ADHD & The Menstrual Cycle
Getting medicine right for our patients is one of our goals at ADHD 360. We pride ourselves on the time, care and professionalism we bring to our treatment plans to ensure that we do the very best for our patients. ‘Our best’ includes ensuring that treatment goals are being met and that symptoms are reduced to a level that would not ordinarily be considered diagnostically significant. As we say, ‘It is more than your diagnosis’.
This got us looking into a few things in greater depth, especially women and the menstrual cycle. Maybe years ago, this was a subject that was taboo, not spoken of, not discussed. But this is 2020, the 21st Century, and we know that the build-up, having and the exit from a period leaves a woman in a different emotional position to the other 2-3 weeks of her month. We are realising that ADHD symptoms for many women change throughout the month. That poses the question: If women have a ‘moving platform’ of impairment, should we not seek to provide situational responses for a woman with ADHD to ensure her treatment stays as optimal as possible?

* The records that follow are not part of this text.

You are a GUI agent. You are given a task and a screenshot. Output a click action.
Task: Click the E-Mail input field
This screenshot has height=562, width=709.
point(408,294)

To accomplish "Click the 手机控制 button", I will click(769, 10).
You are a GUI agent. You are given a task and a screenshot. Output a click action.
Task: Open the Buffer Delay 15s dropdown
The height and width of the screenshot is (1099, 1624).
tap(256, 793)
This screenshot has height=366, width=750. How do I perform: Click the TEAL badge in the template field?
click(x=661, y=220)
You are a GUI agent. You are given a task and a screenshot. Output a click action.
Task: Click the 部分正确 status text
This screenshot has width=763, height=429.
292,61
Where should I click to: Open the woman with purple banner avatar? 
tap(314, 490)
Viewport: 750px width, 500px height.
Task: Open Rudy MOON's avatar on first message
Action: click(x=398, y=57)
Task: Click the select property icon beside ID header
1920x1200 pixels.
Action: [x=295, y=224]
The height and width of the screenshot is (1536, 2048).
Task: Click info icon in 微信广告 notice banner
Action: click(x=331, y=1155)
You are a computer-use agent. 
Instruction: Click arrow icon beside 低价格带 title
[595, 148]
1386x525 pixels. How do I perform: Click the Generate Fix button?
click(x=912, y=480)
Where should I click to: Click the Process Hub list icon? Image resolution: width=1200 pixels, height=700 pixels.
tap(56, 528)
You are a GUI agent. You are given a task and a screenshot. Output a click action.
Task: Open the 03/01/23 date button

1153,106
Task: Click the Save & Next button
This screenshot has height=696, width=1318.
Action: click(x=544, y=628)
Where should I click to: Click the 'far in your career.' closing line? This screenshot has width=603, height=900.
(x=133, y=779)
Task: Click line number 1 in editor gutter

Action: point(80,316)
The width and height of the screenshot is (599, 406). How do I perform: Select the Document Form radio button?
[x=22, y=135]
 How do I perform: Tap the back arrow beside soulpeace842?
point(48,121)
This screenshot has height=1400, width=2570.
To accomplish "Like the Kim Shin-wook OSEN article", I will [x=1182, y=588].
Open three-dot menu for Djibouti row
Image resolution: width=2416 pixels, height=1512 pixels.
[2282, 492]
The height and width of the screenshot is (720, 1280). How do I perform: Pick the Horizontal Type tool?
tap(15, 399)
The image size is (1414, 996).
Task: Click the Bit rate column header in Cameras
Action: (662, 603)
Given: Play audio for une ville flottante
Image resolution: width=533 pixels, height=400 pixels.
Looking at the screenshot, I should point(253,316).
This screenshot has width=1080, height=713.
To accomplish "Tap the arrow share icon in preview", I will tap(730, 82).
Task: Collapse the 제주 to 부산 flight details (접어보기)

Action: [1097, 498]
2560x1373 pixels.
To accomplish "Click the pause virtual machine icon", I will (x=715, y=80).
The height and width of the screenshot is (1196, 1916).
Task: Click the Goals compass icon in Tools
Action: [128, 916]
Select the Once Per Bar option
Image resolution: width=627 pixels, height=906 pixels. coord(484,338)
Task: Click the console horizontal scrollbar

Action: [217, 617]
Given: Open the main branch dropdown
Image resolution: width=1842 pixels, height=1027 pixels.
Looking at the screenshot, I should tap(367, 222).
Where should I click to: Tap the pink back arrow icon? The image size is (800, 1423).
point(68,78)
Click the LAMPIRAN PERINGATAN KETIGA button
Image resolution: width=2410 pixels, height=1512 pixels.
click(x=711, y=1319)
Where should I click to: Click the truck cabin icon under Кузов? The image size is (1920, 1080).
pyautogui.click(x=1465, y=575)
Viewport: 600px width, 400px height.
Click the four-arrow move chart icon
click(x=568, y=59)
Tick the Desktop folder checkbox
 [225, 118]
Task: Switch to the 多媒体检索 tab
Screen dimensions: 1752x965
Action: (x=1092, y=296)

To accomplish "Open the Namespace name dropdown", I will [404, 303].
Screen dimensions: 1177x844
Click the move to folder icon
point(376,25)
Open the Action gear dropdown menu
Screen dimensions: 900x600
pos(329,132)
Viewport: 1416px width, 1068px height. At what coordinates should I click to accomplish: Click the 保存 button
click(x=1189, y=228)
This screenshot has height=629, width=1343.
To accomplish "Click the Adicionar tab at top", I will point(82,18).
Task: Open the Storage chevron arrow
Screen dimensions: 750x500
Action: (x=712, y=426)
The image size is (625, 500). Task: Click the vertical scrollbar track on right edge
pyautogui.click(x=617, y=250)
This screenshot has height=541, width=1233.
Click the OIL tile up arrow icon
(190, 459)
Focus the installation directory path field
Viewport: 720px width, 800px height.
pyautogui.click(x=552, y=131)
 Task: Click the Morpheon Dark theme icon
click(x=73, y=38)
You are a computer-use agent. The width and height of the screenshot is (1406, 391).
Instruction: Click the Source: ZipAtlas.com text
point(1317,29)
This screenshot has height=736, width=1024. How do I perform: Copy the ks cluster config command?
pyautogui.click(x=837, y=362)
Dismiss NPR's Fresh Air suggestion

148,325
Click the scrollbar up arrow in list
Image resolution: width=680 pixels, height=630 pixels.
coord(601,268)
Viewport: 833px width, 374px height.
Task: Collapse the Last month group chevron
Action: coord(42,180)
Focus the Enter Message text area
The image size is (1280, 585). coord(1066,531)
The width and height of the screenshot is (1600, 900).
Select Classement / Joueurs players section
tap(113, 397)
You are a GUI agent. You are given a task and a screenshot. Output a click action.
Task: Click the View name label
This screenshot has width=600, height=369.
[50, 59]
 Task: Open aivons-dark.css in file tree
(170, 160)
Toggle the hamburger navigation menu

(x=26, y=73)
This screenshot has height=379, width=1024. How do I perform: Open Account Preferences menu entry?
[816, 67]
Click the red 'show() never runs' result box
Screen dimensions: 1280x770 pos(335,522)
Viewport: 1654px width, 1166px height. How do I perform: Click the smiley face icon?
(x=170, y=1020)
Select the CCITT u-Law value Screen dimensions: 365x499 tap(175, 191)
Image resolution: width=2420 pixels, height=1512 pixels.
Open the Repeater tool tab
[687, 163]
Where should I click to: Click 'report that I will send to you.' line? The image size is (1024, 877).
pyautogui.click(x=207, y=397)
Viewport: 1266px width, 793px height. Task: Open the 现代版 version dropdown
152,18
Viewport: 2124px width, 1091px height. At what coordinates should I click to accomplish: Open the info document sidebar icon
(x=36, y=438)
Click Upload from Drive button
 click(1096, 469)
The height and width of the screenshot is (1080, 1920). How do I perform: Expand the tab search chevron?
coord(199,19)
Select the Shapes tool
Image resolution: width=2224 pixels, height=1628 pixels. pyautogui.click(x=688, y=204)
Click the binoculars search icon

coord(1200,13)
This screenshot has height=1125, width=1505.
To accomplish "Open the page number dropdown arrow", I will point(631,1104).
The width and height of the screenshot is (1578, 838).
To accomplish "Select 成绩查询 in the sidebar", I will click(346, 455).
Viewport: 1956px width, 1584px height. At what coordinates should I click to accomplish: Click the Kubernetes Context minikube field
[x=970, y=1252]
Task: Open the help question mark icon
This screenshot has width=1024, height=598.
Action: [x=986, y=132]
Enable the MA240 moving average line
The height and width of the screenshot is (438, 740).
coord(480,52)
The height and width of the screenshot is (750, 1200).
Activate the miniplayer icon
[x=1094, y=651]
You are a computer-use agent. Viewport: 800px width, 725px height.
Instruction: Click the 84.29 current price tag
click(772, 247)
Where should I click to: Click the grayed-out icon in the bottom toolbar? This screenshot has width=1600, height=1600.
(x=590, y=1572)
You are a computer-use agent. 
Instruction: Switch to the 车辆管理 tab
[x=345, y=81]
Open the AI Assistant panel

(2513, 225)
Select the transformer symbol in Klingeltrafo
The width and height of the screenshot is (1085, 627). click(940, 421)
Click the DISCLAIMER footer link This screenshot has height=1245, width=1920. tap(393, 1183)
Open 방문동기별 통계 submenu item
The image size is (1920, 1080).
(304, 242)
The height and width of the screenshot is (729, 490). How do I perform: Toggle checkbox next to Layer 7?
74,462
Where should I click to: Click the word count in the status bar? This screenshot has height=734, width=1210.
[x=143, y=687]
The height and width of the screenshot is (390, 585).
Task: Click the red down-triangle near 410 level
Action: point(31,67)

We call this ‘situational optimisation’ and it is something we spend research time on, building our knowledge to a point where we hopefully impart that knowledge onto others. It is an area where there is not too much research and there is certainly a gap in clinical knowledge when it comes to translating research into the treatment pathway of menstrual women.
Some of the research
Experience tells us that women, once in puberty, can have differing levels of ADHD symptoms as their menstrual cycle progresses through the month. In simple terms we know that ADHD symptoms may change across the menstrual cycle in response to natural hormone changes, those hormones being mainly oestradiol, progesterone, and testosterone. When oestradiol levels decrease alongside an increase of progesterone and testosterone, women with ADHD, especially those with impulsivity, demonstrated higher ADHD impairment the next day. Also, we know that the cycle of those changing hormones is a major component of the menstrual cycle.
Additionally, we know that the context of being a woman with ADHD is perhaps harder than for others, “Women, on the other hand, are more likely to see conflicts at home”. Kathleen Nadeau, PhD, a clinical psychologist and director of the Chesapeake ADHD Centre of Maryland in Silver Spring USA, says her female ADHD patients, especially mothers, come to her in a “constant state of overwhelm”. She goes on to say that “Society has a certain set of expectations we place on women and ADHD often makes them harder to accomplish”. She points to women’s traditional societal roles. “They are supposed to be the organizer, planner, and primary parent at home. Women are expected to remember birthdays and anniversaries and do laundry and keep track of events. That is all hard for someone with ADHD”.
All of which serves to reinforce the need for clinicians to pay special attention to the physical matters for a woman that can disrupt what are already terrifically challenging requirements in lifestyle. Compulsive overeating, alcohol abuse and chronic sleep deprivation may be present in women with ADHD and more so than in men with the same ADHD characteristics. Medication and treatment may be further complicated by hormone fluctuations across the menstrual cycle and across the lifespan (e.g. puberty, perimenopause and menopause) with an increase in ADHD symptoms whenever oestrogen levels fall.
We know therefore that effectively treating women can present challenges that are different from those treating children and men. Given that for many years ADHD was thought to be a ‘thing for naughty boys’, we can perhaps begin to understand the complexities of what we seek to achieve with situational optimisation.
These complexities are perhaps summed up by a colleague of ours Professor Suzy Young who in her consensus statement published in 2020 states “It is essential to adopt a lifespan model of care to support the complex transitions experienced by females that occur in parallel to change in clinical presentation and social circumstances”.
A woman’s menstrual cycle consists of two main phases, the Luteal phase and the Follicular phase:
• Luteal phase – after an egg is released until start of period – typically 14 /16 days long
• Follicular phase – this starts on the first day of your menstrual period and ends when you start to ovulate – typically this takes up half of the menstrual cycle
Where is this leading?
As part of our commitment to improving lifestyle and outcomes for our patients, ADHD 360 have commenced a detailed review of our treatment for women with a focus, for those that are willing, to begin adjusting medications through the menstrual cycle in line with the research. All of our work will continue to be in full accordance with national and international guidelines for treating ADHD.
If you are, or someone close to you is, a woman with ADHD and you think you may benefit from further and closer attention to medication at the differing times of themenstrual cycle, please get in touch by emailing email@example.com where we will happily discuss how we can help.
In the words of Sara Binder, ‘Coping is not living’, and we want to improve the outcomes and the ease of living for our female patients.
Once again, that’s why our strapline is: ‘More than your diagnosis’.